Dataset entries:
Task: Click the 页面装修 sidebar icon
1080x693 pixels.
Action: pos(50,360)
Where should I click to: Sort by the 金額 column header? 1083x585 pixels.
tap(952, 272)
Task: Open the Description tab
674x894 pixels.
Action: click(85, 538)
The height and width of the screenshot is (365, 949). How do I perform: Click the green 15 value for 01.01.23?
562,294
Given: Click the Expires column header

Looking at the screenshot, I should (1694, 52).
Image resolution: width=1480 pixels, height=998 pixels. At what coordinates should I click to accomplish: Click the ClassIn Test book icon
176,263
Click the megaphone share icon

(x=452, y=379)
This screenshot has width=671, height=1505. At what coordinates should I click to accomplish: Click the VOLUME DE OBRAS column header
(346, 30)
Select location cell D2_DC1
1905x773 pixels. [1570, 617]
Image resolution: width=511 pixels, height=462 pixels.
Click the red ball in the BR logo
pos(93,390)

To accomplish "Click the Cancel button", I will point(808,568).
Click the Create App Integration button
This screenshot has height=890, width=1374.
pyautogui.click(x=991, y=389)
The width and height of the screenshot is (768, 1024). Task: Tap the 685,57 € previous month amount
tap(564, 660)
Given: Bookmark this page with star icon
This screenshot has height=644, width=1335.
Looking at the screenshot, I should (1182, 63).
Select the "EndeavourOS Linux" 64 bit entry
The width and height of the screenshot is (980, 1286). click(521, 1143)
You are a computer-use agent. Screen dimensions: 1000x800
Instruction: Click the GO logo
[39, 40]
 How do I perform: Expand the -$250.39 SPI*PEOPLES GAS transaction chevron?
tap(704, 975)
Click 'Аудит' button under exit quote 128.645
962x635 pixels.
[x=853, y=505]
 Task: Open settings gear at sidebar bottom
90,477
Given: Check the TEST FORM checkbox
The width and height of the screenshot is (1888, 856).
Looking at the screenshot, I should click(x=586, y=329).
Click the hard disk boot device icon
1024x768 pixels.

:: What this task involves ::
Your answer must be the lines from the one containing "Given: Check the TEST FORM checkbox" through the last line of the entries, copied exactly, with no other lines.

:: Result of this task ::
Given: Check the TEST FORM checkbox
The width and height of the screenshot is (1888, 856).
Looking at the screenshot, I should click(x=586, y=329).
Click the hard disk boot device icon
1024x768 pixels.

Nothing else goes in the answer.